Last week we discussed the possibility of mortgage rates continuing to fall despite the near certainty of this week's Fed rate hike. That's exactly what happened, but it was the move in stocks that got the most attention--not a surprising result given the following chart.
While there has been plenty of news coverage of the potential government shutdown and Trump's potential legal issues, markets were far more interested in the Federal Reserve's policy announcement. It was clearly this week's defining event for both stocks and bonds.
So what did the Fed say/do to bring about such a reaction? And were they justified?
First thing's first: you won't hear any bond traders asking whether or not the Fed was justified in hiking rates this week. The probability of this hike has been as close to 100% as it gets for several months. Not only was it a foregone conclusion, but it's very hard to argue that the Fed should have reconsidered for any reason other than the heavy stock losses of late.
Unfortunately for stocks, the Fed is primarily concerned with employment and inflation. In that regard, the most recent update on the unemployment rate shows it at the lowest level since 1969. While no one sees inflation running to unmanageable levels, the Fed is keeping an eye on wage growth--a precursor to inflation. Here's what that looks like:
Granted, the stock market's motivations are too complicated to pin on only one factor, but when it comes to the Fed, stocks are basically whining. Notably, the last time they whined like this was in early 2016, right after the Fed began hiking rates for the first time after 8 years of record lows.
It's hard to see evidence of that "whining" simply by looking at stock prices, but if we look at the annual rate of change (blue line in the following chart), we see that the current losses are similar to those seen in 2016.
Because we're still in the middle of a market move that could continue, we can't rule out the possibility that stocks continue to fall. Conversely, because stocks have yet to show any recession-level panic, there's just as much of a chance that they'll find their footing. If that happens, it could be bad for interest rates.
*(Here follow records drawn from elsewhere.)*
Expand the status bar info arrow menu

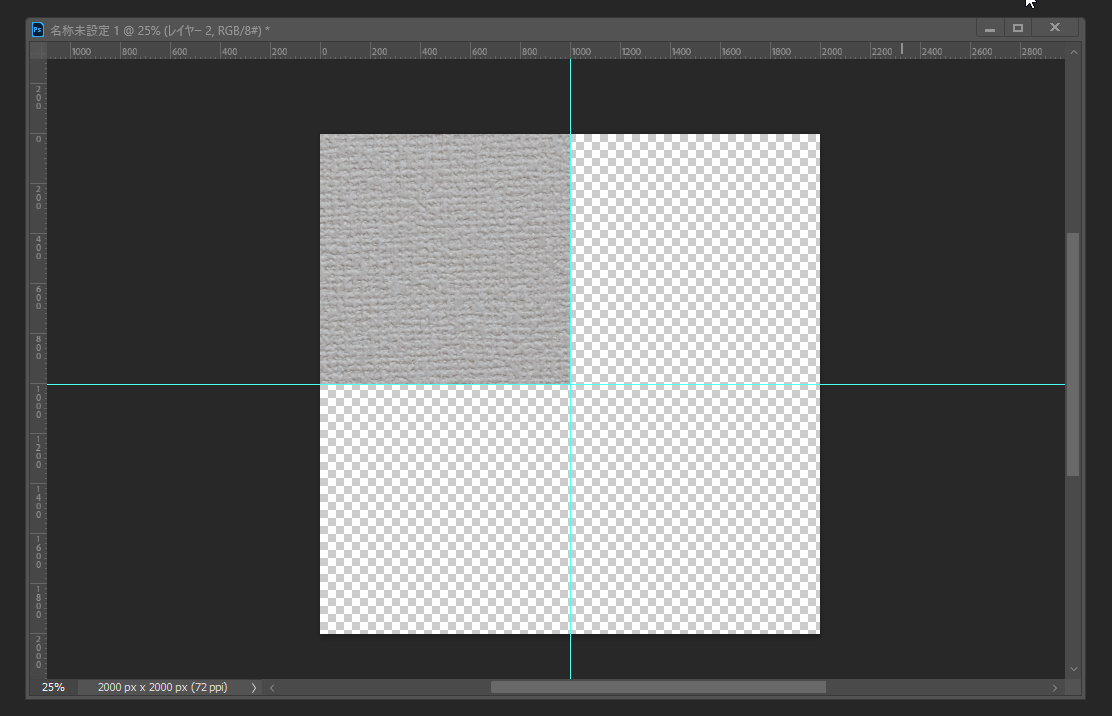(253, 688)
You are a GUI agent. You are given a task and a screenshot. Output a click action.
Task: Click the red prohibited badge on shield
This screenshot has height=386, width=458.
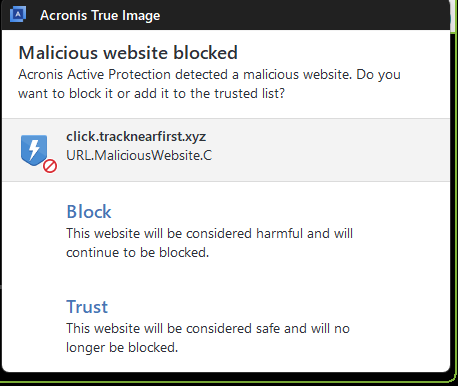tap(50, 166)
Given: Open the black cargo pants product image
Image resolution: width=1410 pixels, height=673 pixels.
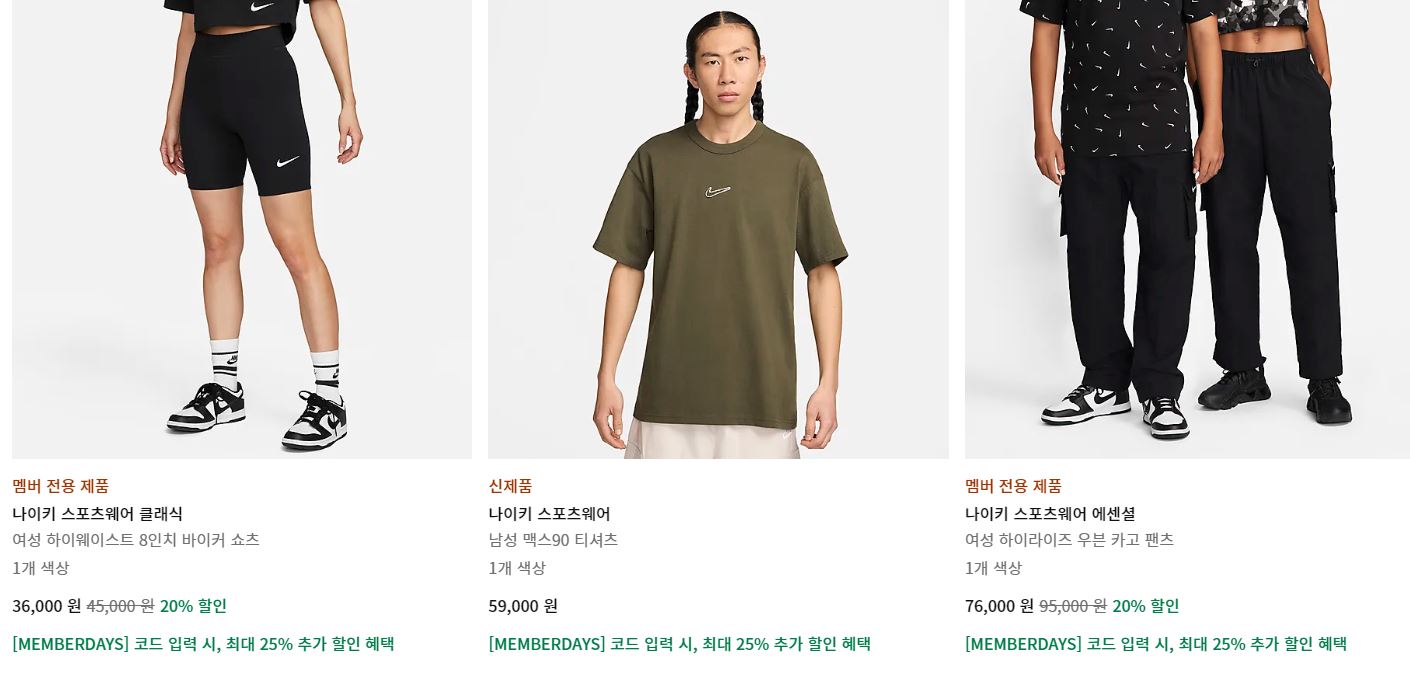Looking at the screenshot, I should [x=1187, y=229].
Stocks and rates don't always move in the same direction. Recently, however, stock losses have created buying demand in bonds, which are viewed as a safe haven for return-on-investment when stocks are losing ground (more bond buying = lower rates). Incidentally, the last time rates had 2 back-to-back months this good was early 2016 (the last time stocks were this panicked).
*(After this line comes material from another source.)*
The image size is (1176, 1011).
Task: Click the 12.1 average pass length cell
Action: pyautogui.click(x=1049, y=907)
If rates end up bouncing higher, the silver lining is that mortgage rates don't have as much to lose as US Treasuries. Treasuries are the benchmark for essentially every other interest rate in the US. Among the big asset classes, they're the first to benefit from stock market panic--a fact that's left mortgages out in the cold, relatively.
There are more complex ways to look at the relationship between mortgages and Treasuries. The green line in the following chart represents one of the methods. In not so many words, it compares the relative level of demand for mortgage bonds versus Treasuries among bond investors.
The chart above is actually good news for mortgage rates. The green line looks like it's bouncing at the same floor seen in 2013 and 2016. This floor means that bond investors are seeing strong enough returns in mortgages to start buying more of them. This doesn't guarantee lower rates in and of itself, but it does suggest mortgages would be better able to participate in good news and less affected by bad news.
The housing market would certainly not object to good news for rates. Several of the key monthly housing reports were released this week, showing an interesting mix of panic and resilience. The most downbeat report was NAHB's Housing Market Index (basically, home builder confidence).
At the same time, actual construction numbers were conveying far less panic:
Existing Home Sales also had a better month in November, rising from an annual pace of 5.22 million units to 5.32 million. This defied analysts' expectations for further softening.
The most exciting thing about any housing market resilience seen in November is that the numbers have not yet had a chance to fully benefit from recently lower rates. That's a feather in the cap for December and January's numbers.
Next week brings the Christmas holiday. Bond markets will be closed on Tuesday and only in for a half day on Monday. Even in the 2nd half of the week, markets won't really be operating normally. For that, we'll have to wait until the end of the following week which brings the all-important jobs report on Friday, January 4th.